Labor's free, but it ain't cheap. Or, making the sausage.

Labor's free, but it ain't cheap. Or, making the sausage.

We've lately done a bunch more builds with customer-supplied parts. Rolling with the changes is what we do, and as huge advocates of buying quality parts in order to have them pay off with durability, we're more than happy to have people send us great hubs to rebuild into new wheels. Or send us good rims that they're able to source themselves somehow. All good.

For the most part, we're able to do this at a cost that most people can quickly agree to. Often enough, it gets into a debate about what the cost "should" be, with a comparison to some of our built wheel pricing used as "evidence" against us. Let's use a Boyd Altamont/White Industries T11 build as an example, a build which we price at $895. Altamont rims are $105/ea, and a pair of black T11s retails for $475 (colors are more but let's stick to black). The CX Ray spokes we use retail for $3.60/ea, and black brass nipples are $.20/ea. Adding that up, you get $852, implying that we charge $43 to build a set of wheels. (the pic below shows ceramic versions of the rims, which cost more, but I like the picture and wanted to use it).

Then let's take a HED Belgium+/Chris King R45 disc build. Retail of the parts going into that sucker is $1215, but we charge $1150 for the whole caboodle (and add rim tape besides), implying that we'll pay you $65 to build your wheels. Which we won't do. (again, a slightly "not precisely what I'm talking about" pic but I wanted to use it)
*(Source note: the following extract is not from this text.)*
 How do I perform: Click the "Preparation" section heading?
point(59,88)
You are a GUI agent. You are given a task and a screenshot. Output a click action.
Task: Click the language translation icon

We've talked many times before about needing to collect "x" on each set of wheels we ship out in order to make things work here. Quite often, the margin between our wholesale cost for a build's components works out to within a close shot of "x," as in the two examples above and many more. To us, there's not much reason to charge more than "x" when a build's component pricing would allow it, but the flip side is that there's a hard necessity to not make less than "x" when a build's component margins aren't capable of burying "x." We don't/won't/can't do that. 

So when the components have a low cost, which logically means that there aren't that many raw dollars of margin between wholesale and retail, or when the parts are being supplied to us and thus there is no margin between wholesale and retail, we have to get to "x" without that margin tailwind. Most often, people recognize that we bust our behinds to do good builds and that we need (I dislike the concept of "deserve" here) to make our nut in order to have it work, and they're happy to have us do the work. Sometimes, people get upset and think that the shop down the street that charges $65/wheel for build labor ties us to that price for the same. It doesn't. We'll thank you for getting in touch and courteously decline the proposition, but we know our parameters and we stick to them. They're not at all unrealistic. We know we're not going to be competitive on the "$400 all in" set of wheels, and we're not shy about it. But within the realm of what people who've read this far are looking for, we're probably right in the strike zone.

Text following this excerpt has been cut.